Ratcliff’s co-investigators are J. Ray Runyon, a research assistant professor in the Department of Environmental Science, and Sternberg, research director for the Andrew Weil Center for Integrative Medicine; director of the Institute on Place, Wellbeing, and Performance; and the Andrew Weil Inaugural Chair for Research in Integrative Medicine. All three researchers are members of the BIO5 Institute.
Standardized Sample Collection
In order to study sweat, researchers need to collect samples of it, and there are a number of ways to do so.
“The obvious idea would be to make a patch that gets information from many pores at once, but the problem is that this creates a space between the patch and your skin, and you have to wait for it to fill up with sweat,” Ratcliff said. “We hypothesize that while you’re waiting, these molecules – the very molecules you’re trying to detect and analyze – are changing chemically.”
The team’s first task is to develop new, continuous and hands-free collection devices that deliver high-quality, standardized sweat samples. This will allow health care professionals to gain a more holistic picture of a patient’s bodily systems over an extended period, rather than the “snapshot” a blood draw can provide of a particular moment.
Currently, sweat labs across the world are using different methods to collect samples, which limits researchers’ ability to compare data. Standardizing the collection method could provide researchers, including medical device developers, with a new degree of confidence in sweat sample data.
“High-quality data, with respect to different target molecular biomarkers in sweat, requires that a high-quality sample be collected,” Runyon said. “This will be the first hands-free method that will truly take into account the interplay of the chemistry of sweat, the target biomarker and the device material.”

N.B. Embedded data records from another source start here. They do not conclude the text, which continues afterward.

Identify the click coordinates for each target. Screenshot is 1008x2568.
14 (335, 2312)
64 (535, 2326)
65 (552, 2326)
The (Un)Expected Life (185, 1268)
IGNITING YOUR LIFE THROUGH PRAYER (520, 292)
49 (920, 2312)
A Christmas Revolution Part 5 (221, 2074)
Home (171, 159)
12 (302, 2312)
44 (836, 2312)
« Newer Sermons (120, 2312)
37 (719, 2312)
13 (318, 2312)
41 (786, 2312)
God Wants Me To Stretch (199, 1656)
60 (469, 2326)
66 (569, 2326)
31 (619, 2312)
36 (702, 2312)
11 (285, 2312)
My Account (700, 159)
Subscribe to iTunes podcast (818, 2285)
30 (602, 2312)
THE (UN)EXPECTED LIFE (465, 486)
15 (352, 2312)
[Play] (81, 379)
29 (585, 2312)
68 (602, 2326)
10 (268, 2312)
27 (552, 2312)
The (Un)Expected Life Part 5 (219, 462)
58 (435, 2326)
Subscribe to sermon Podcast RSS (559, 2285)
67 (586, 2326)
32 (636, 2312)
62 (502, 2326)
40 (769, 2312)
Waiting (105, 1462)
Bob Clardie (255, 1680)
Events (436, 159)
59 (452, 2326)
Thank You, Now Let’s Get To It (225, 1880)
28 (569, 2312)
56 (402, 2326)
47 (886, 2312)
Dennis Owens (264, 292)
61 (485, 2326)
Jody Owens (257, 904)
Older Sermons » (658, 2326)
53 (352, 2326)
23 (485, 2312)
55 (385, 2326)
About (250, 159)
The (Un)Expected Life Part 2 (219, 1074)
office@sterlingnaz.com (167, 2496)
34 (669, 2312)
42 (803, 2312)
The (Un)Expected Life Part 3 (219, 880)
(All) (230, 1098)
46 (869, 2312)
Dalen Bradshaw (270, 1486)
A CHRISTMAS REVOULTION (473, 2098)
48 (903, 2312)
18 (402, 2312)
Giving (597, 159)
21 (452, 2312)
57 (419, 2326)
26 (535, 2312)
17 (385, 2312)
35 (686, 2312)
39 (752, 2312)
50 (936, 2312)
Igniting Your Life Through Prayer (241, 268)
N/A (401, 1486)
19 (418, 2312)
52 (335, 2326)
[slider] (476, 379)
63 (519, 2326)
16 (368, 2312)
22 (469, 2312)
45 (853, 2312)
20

The team is also developing methods for researchers to detect and analyze neuropeptides in the collected samples. Used by neurons to communicate with each other, these small molecules are involved in biological functions, including metabolism, reproduction and memory. Commercial wearable devices monitor metrics like heart rate, and some use sweat sensors to monitor dehydration level. Measuring neuropeptides, however, will allow researchers to zoom in millions of times closer to investigate stress and relaxation responses at the molecular level.
“The idea is that your sweat is reflecting your nervous system – all of the neurotransmitters your body uses to signal between the brain and the rest of the body,” Ratcliff said. “Monitoring this biochemical response continually, over a 24-hour cycle, can inform us about the health of the wearer and also act as a diagnostic tool.”